-- Opening Marker --

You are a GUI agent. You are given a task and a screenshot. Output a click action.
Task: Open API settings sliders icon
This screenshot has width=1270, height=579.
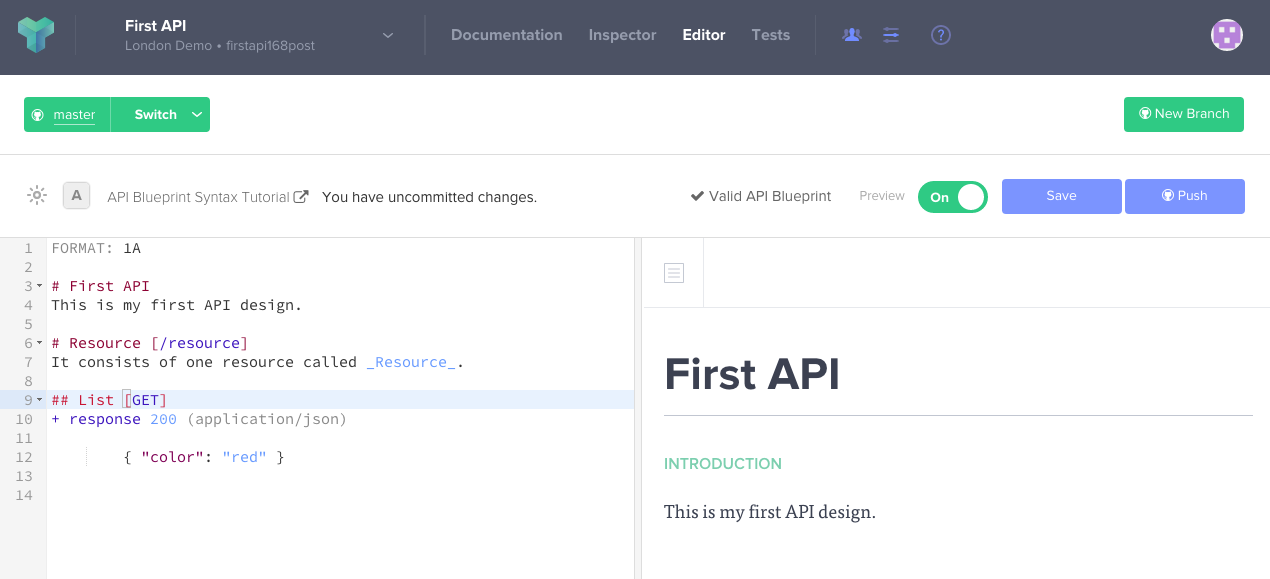point(891,35)
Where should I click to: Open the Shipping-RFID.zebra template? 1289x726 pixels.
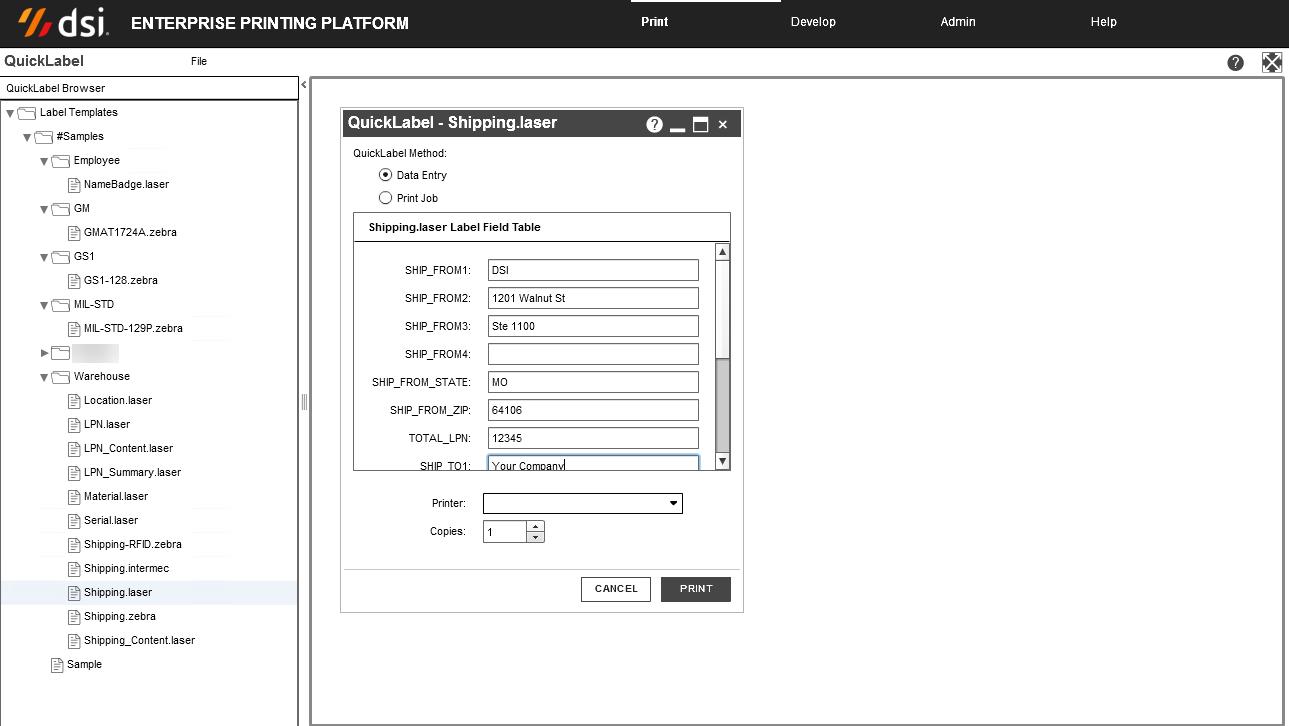132,545
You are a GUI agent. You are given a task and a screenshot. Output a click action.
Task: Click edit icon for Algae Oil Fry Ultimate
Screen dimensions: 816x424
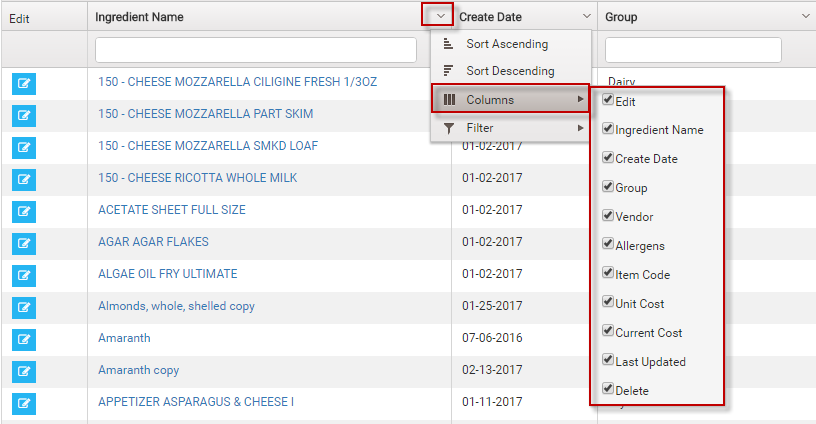pyautogui.click(x=24, y=276)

-- Closing Marker --

[What the task requires]: Pick out, from the lines above, every one that contains the string "icon".

[Result below]:
Task: Open API settings sliders icon
Task: Click edit icon for Algae Oil Fry Ultimate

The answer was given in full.